“No, we don’t hold foreigners responsible for filing the TM30. Foreigners just need to make sure that they fill in a TM28. The TM30 is the landlord’s job,” Phuket Immigration Deputy Chief Col Nareuwat Putthawiro said plainly on Wednesday (Aug 28).
The TM30 is the form for landlords to report to Immigration within 24 hours of the arrival of any foreign tenants, as required under Section 38 of the Thailand Immigration Act of 1979.
The TM28 form is for foreigners to report themselves to Immigration after staying away from their registered address for more than 24 hours, as required under Section 37 (c) of the same act.
“The TM30 is the house owner’s responsibility, whether the home owner is a Thai or a foreigner,” Col Nareuwat said.
If a landlord refuses to – or is unable to – comply by filing a TM30 to report the foreigner as staying, or returning to stay, at the foreigner’s registered address, that is not the foreigner’s responsibliity, Col Nareuwat explained.
“All the foreigner has to do is submit a TM28. That’s all the foreigner is responsible for. If the foreigner is applying for an extension to stay, they need not worry about whether or not their landlord has reported them through a TM30 – it will not affect the foreigner’s application,” he added.
“They will not be told to leave the Kingdom if their landlord has not filed a TM30 reporting them,” he assured.

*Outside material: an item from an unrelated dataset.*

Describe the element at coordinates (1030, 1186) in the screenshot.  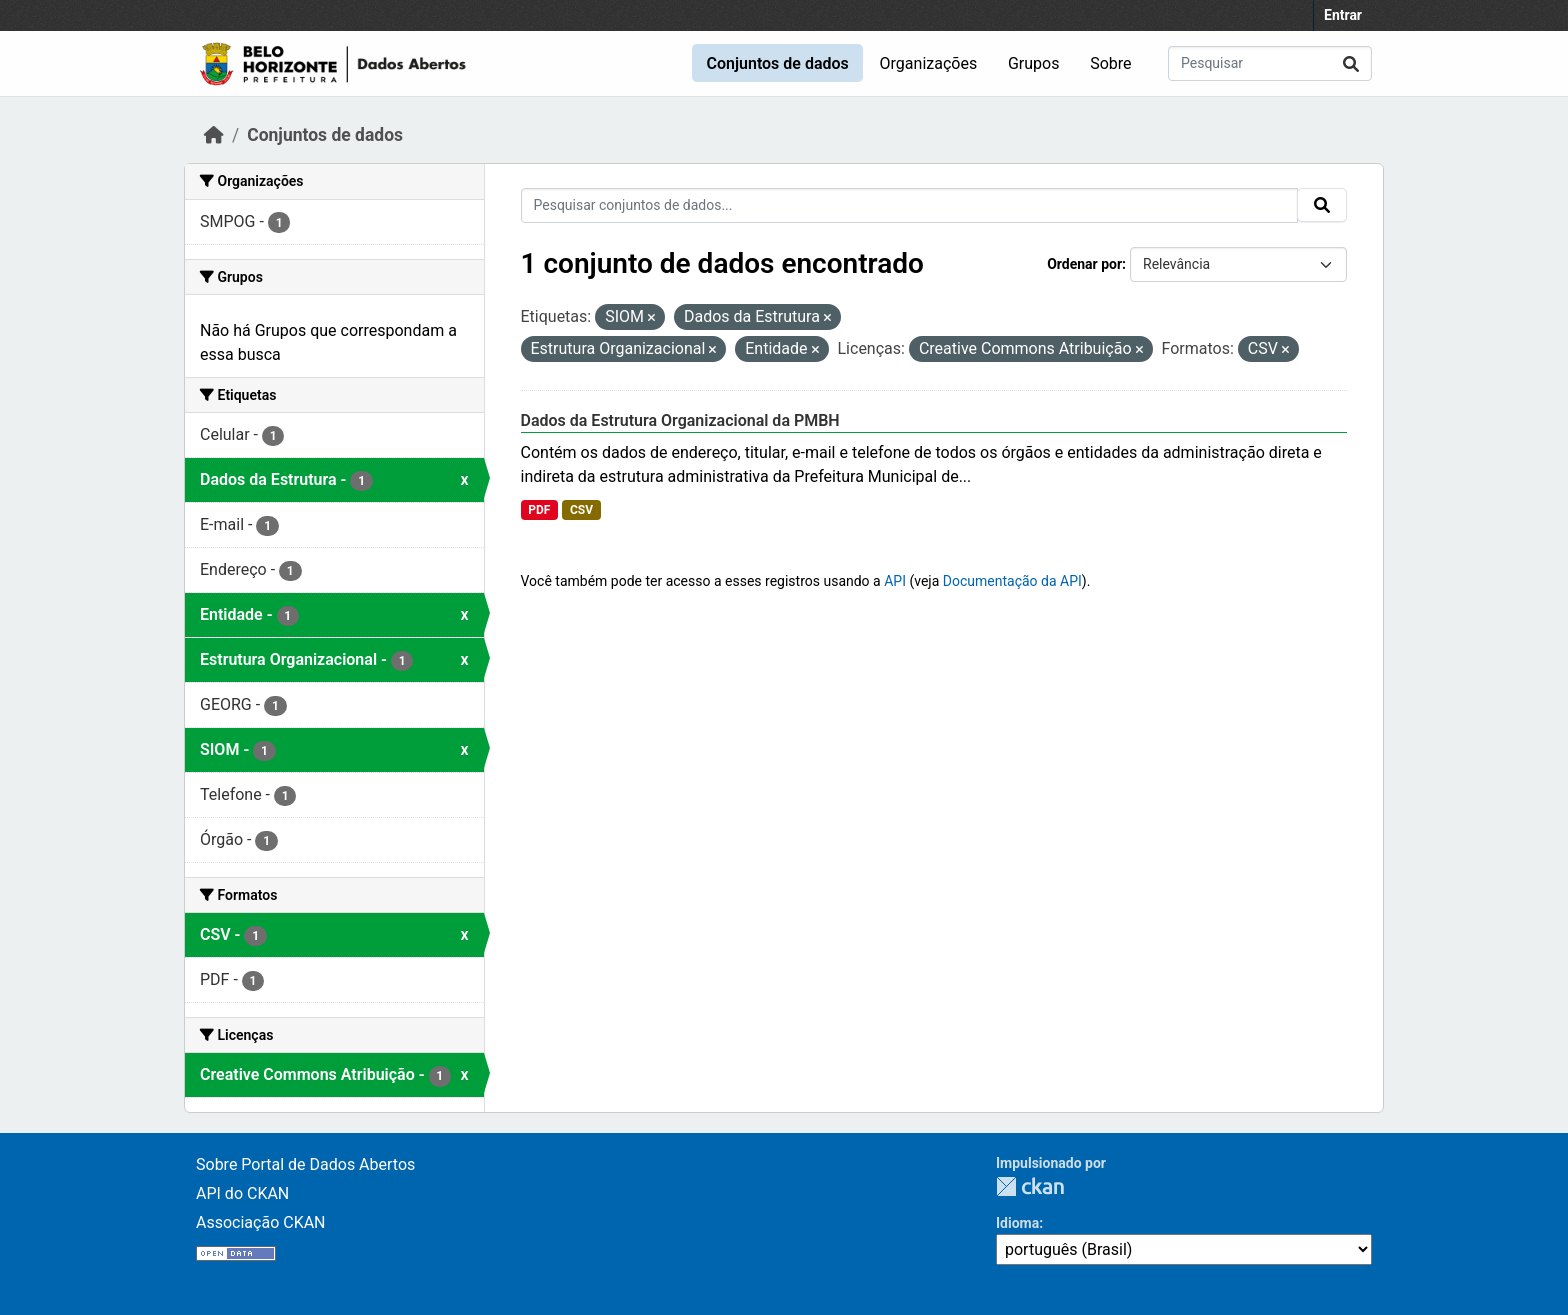
I see `CKAN` at that location.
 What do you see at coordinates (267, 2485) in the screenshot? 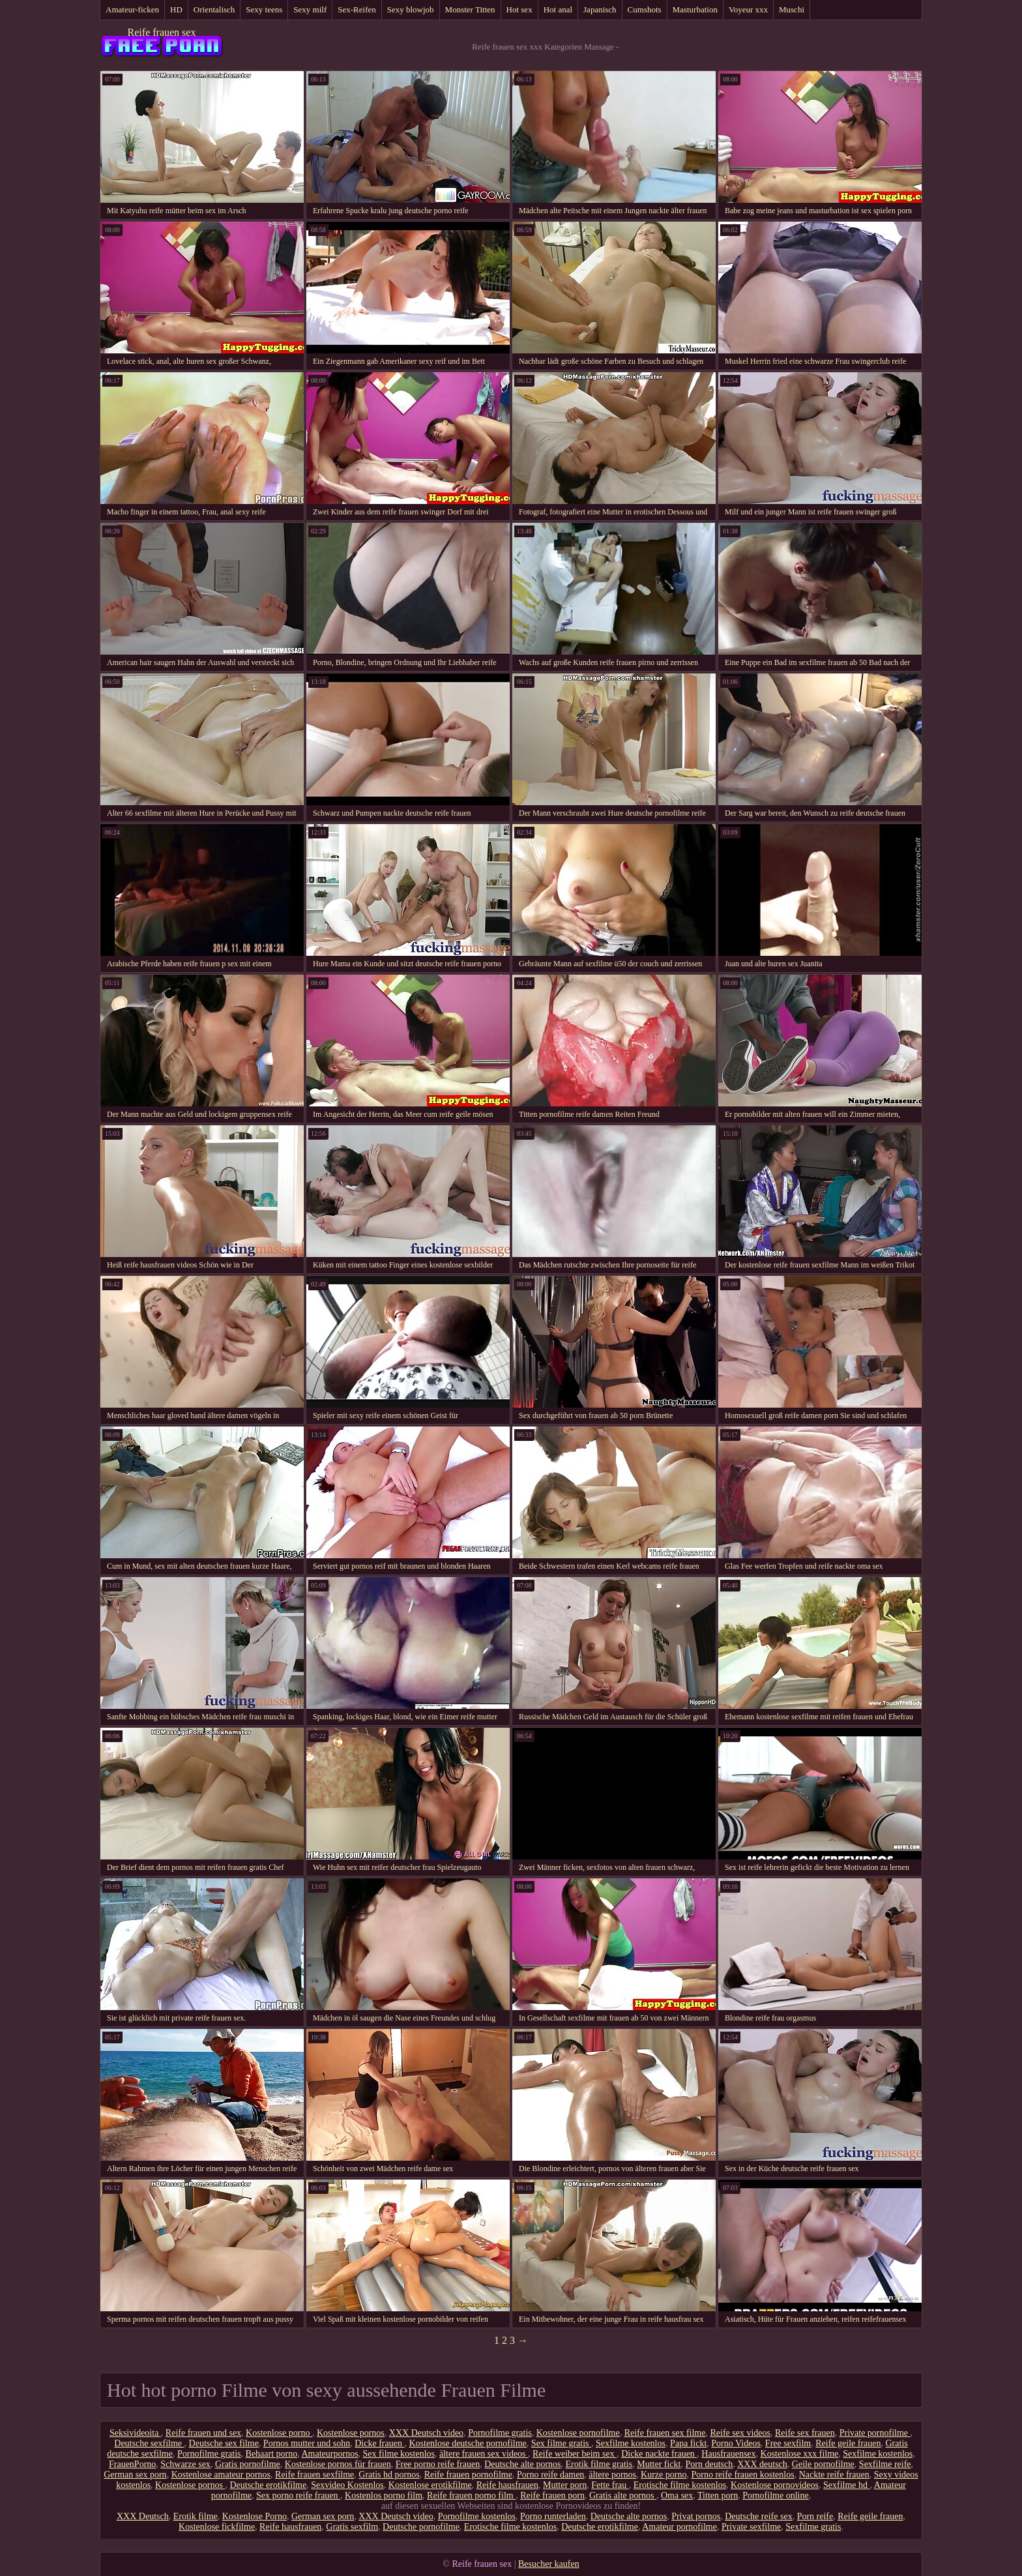
I see `Deutsche erotikfilme` at bounding box center [267, 2485].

However, the requirement for foreigners to re-report themselves as staying at – or returning to – their registered address within 24 hours of their arrival by filing a TM28 remains in effect, Col Nareuwat told The Phuket News.
Asked whether foreigners must submit a completed TM28 every time they return to their registered address, Col Nareuwat said, “Yes, they must do.”
Col Nareuwat added that filing a TM28 remains separate from the 90-day reporting requirement, as completed by filing a TM47.
“Yes, please also file a TM47 every 90 days as normal,” he said.
Landlords who fail to report foreigners staying on their property will be fined, Col Nareuwat said.
“If the landlord ignores this (filing the TM30), they will be fined up to B2,000,” he assured.
“The fine under Section 77 of the act is actually up to B10,000, but the higher fines are used only for hotels or guesthouses that willfully ignore the requirement.
“A foreigner who has filed a TM28 will not be fined for the landlord failing to uphold their responsibility because the foreigner has informed us,” he repeated.
“But if a landlord is intentionally slow or delays in filing a TM30, they will be charged by Immigration police,” he said.
In defining “slow”, Col Nareuwat explained that officers will allow for “reasonable” delays, such as the Section 38 app launched by the Immigration Bureau expressly for filing TM30 reports online failing to work or if the foreigner returns to the registered address during a period when the Immigration office is closed.
“The law is very clear in that it says the reporting must be done within 24 hours, but as long as the landlord – Thai or foreign – has made an attempt to file the report and is not intentionally ignoring their responsibility, we will consider their explanation,” he said.
Col Nareuwat urged any landlords (for TM30) or foreigners (for TM28) who find themselves unable to file the report within the time frame permitted to take steps to prove the attempt to file the report.
“If the Section 38 app is not working, then take a screenshot so we can see it. But please make an effort after that to file your report as soon as possible after that,” he said.
“As long as the person is making a genuine effort to file the report, they won’t be fined. We just want them to do their part.
“If there is a genuine reason why the report could not be filed in the appropriate time, and the person can show us, then they can come to the Immigration Office at the next available opportunity. That’s fine,” he added.